This is very far-fetched. It shows only that Abe sang such songs,
good, bad, and indifferent, as were current in his day, and without
any very fine discrimination either in songs sacred or secular. If one
were to make a creed out of any of his poetry in this period, it were
better to find it in his jingle, about the Kickapoo Indian, Johnny
Kongapod.[14] He was supposed to have composed an epitaph for
himself that ran on this wise:
It matters not for our purpose that these lines were not strictly
original with Johnny Kongapod. We meet them in George
Macdonald's story "David Elginbrod," and they have been used
doubtless in rural England for generations. But they involve a certain
rude and noble faith that the Judge of all the earth will do right and
that divine justice and human justice have a common measure.
Lincoln never forgot that, and he learned it on Pigeon Creek.
Herndon is our authority, if we needed any, that the Baptist
preaching of Lincoln's boyhood made him a lifelong fatalist.[15] He
emerged into manhood with the conviction that "whatever is to be
will be," and Mrs.
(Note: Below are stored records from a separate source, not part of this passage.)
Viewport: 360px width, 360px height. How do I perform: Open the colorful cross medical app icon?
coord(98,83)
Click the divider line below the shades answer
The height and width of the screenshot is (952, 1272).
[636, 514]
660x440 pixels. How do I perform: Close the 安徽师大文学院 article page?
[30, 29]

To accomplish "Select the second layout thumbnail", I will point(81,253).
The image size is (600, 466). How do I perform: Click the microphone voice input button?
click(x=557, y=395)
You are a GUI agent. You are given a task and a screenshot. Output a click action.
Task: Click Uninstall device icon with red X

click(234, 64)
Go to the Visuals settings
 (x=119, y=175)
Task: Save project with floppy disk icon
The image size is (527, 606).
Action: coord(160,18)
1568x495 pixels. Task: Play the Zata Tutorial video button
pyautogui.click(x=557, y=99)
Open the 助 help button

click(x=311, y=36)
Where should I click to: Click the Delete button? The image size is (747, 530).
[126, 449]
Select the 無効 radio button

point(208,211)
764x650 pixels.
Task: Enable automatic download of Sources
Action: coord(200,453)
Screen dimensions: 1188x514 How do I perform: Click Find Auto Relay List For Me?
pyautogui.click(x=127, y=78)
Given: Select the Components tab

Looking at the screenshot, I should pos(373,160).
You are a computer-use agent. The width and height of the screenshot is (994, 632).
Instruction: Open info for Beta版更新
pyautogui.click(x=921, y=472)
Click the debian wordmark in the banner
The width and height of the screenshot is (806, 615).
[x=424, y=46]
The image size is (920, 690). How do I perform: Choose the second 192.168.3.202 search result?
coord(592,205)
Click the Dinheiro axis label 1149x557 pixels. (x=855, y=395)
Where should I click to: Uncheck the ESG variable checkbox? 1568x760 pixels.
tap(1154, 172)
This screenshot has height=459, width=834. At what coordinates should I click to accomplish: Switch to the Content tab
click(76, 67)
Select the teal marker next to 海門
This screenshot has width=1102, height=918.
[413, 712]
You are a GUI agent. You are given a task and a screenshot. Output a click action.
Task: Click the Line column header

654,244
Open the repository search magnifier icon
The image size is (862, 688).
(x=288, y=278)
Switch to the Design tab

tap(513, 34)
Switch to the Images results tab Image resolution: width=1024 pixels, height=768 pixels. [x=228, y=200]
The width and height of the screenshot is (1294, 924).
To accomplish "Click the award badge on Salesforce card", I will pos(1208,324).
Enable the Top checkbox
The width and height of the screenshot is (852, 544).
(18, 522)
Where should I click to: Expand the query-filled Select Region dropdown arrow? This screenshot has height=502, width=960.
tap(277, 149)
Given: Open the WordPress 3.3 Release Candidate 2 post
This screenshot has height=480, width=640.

Lincoln declared that this was his answer to
threats concerning his assassination; that it had been his lifelong
creed and continued still to be the ruling dogma of his life.
It would have gladdened the heart of Sarah Bush if her stepson,
whom she loved with a tenderness almost surpassing that which she
bestowed upon her own flesh and blood, had manifested in his
youth some signs of that irresistible grace which was supposed to
carry the assurance of conversion as an act not of man but of the
Holy Spirit. He did not manifest that grace in the form in which she
desired. She could not consistently blame him very much, for,
according to her own creed and that of Thomas Lincoln, nothing that
he could have done of his own volition would have mattered very
much.
Horace Bushnell's Christian Nurture had not yet been written; and if
it had there was not a preacher among the Baptists in southern
Indiana who would not have denounced it as a creation of the devil.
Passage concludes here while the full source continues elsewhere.